المجال والمحتوى
The Oxford Nutrition Survey (ONS) was established in May 1941 and was financed by the Ministry of Health, Medical Research Council (MRC) and the Rockefeller Foundation. It carried out nutritional surveys, investigated problems with the Armed Forces and researched war-time public health problems. The methods used were clinical, somatometric, functional, chemical and dietary. The ONS examined over 17,000 subjects and carried out over 70,000 chemical and functional estimations. In April 1945 the ONS was invited by the Netherlands Military Administration to take a team to Holland. The work was transferred to Germany to carry out nutritional surveys in the British Zone.
The ONS was initially accomodated in the Department of Biochemistry, University of Oxford. It later moved to 10 Parks Road, Oxford. It later occupied huts at the Churchill Hospital. The ONS officially ceased on the 30th December 1946. To carry on its work, the Laboratory of Human Nutrition was established in July 1947 with fuding from the Wellcome Trust.
The bulk of the material in the collection covers the surveys in Holland (605) and Germany (606), and this material stretches from the early 1940s through to the early 1950s. Material from these surveys includes details about the provision of equipment, transport and staff, analysis of ration foods, reports on availability of foodstuffs, notes and data from individual institutions such as schools, factories and orphanages, data stratified by survey area (especially in Germany, where the Nutrition Survey Teams worked in the different Zones of the country and of Berlin). The data includes height and weight indices, analysis of general health, nutrients in blood and urine samples and a special focus on hunger oedema patients. The archive also contains extensive notes on the preparation of this data for tabulating by Hollerith machine, with files and boxes devoted to calculations for the process and to the Hollerith cards themselves. An extensive set of reports, preparation for them and minutes/details of the meetings at which they were presented occupy considerable archive space.

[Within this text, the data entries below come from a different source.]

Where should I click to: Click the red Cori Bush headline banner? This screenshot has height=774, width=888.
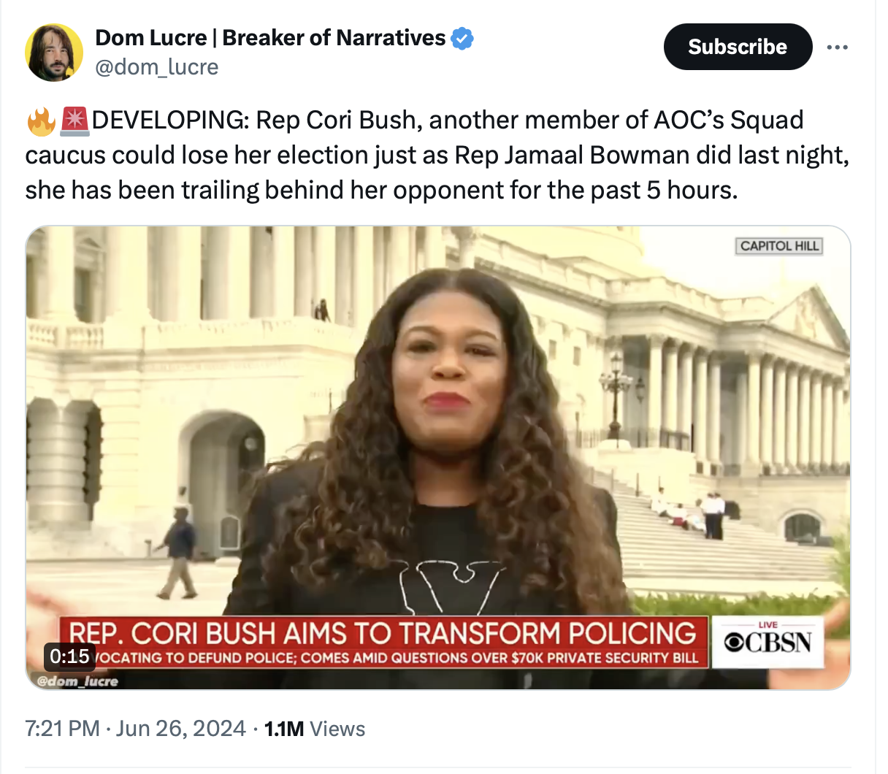pos(382,632)
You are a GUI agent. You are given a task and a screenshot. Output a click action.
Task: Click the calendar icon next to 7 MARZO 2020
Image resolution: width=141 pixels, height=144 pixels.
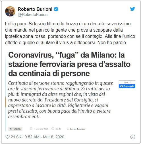tap(31, 129)
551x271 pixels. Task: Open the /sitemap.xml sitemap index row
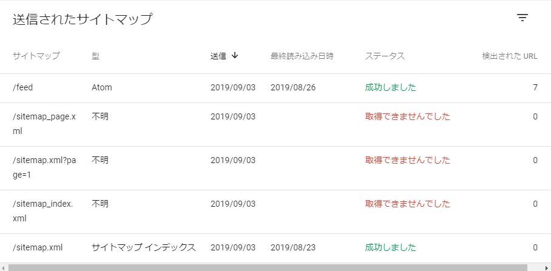(x=276, y=248)
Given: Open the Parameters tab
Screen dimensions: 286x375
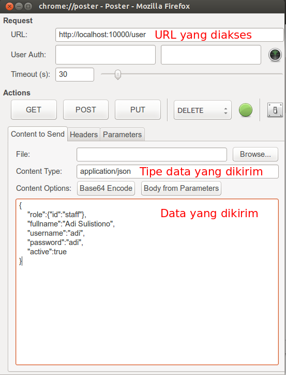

Other surveys that feature heavily in the archive include the Oxford Families surveys (1, 2 and 4), Hook Norton (3), Merthyr Tydfil (602), Wallingford Farm Training Colony (324), College diets (153), Magdalen undergraduates (901), Clinical students (151), the Army Blood Transfusion Service (801), the Emergency Blood Transfusion Service (802) and Patients (500). Materials in the archive which relate to these surveys include lists of survey participants with names, addresses, dates of birth, age, height and weight, blood and urine analyses, diet survey notebooks, dark adaptation test results, some photographic plates, case histories and diagnoses of individual patients, socioeconomic data and surveys of working and living conditions. Consent forms for many of the Oxford Families survey participants are also contained within the archive. As with the German and Dutch materials, there are comprehensive summary tables and notes on calculating and tabulating the data ready for Hollerith and Cope-Chat cards (seemingly an earlier form of Hollerith). Extensive analysis of blood samples is evident for the ABTS and EBTS, especially in comparison with what are termed ‘main’ and ‘Dutch’ samples, and reports in the style of the Dutch and German surveys exist for Oxford Families in particular. Further surveys which the archive contains include those in Accrington (601), Chesterfield (603) and Dundee (604); there are also references to and some data for Kent nurses (703), Canadian bush Indians (101), Hospital diets (121), staff (122), naval ratings (131), RCAF, RAF etc in Canada (132), Indian troops (133), returned Prisoners of War (134), various on pregnant and nursing mothers (141 a-c), College body weight survey (152), Cadets etc (154), Merthyr schoolchildren (181), Oxfordshire schoolchildren (182), Shillingford Orphanage (183), Dutch refugee children (184a-f), British restaurants (902), various deficiency surveys (301-4), feeding experiments (321-2), factory feeding tests (323a-b), TNT factory workers (351) and various special nutrient surveys (432, 435, 438, 444, 457). At least some data exists for all of these surveys and for some surveys there are brief reports also. Much of the data for individual surveys is reused in general analysis of blood content and nutrient values and turns up frequently in the form of samples which are used in tests (especially true of the Wallingford and TNT factory samples).
Other materials which make up the archive include large numbers of notebooks which vary from containing survey data to petty cash expenses to minutes of ONS staff meetings to experiments on rats.